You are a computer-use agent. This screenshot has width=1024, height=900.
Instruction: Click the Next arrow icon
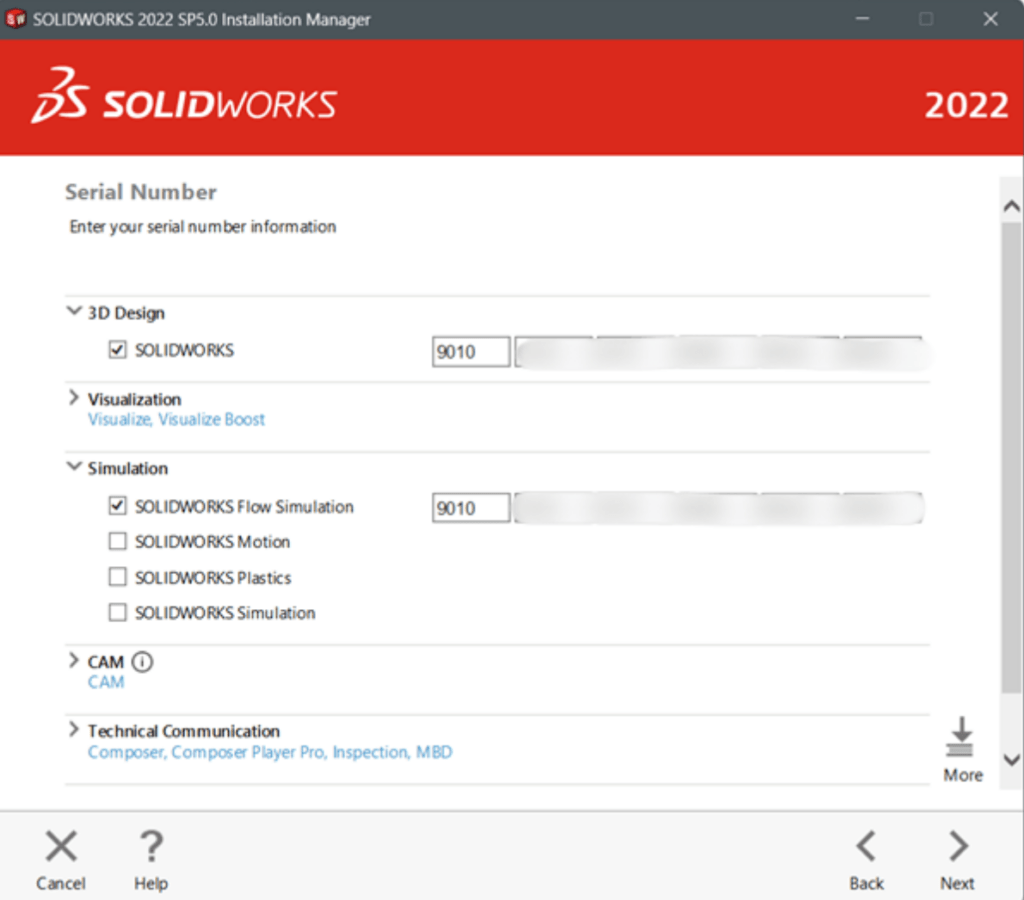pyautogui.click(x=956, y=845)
════════
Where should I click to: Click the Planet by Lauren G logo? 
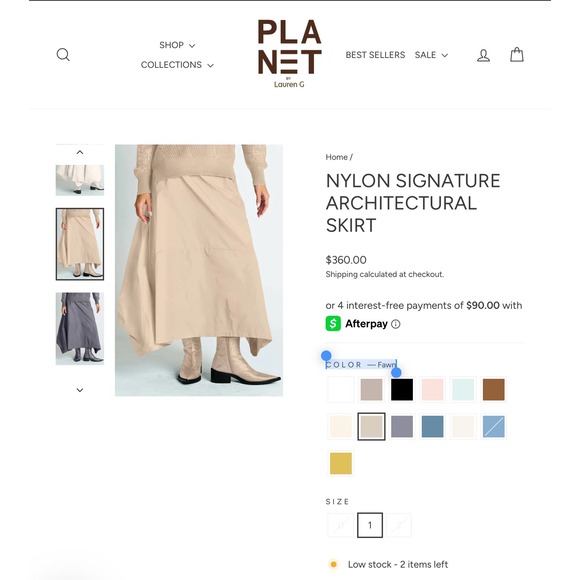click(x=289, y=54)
════════
WORK REQUIRED:
Rewrite the stretch from the line containing "You are a computer-use" through the line containing "pyautogui.click(x=956, y=845)", with "arrow" changed to "chevron" and nothing else altered. Leave the pictures out of your answer.

THE COMPLETED TASK:
You are a computer-use agent. This screenshot has width=1024, height=900.
Instruction: Click the Next chevron icon
pyautogui.click(x=956, y=845)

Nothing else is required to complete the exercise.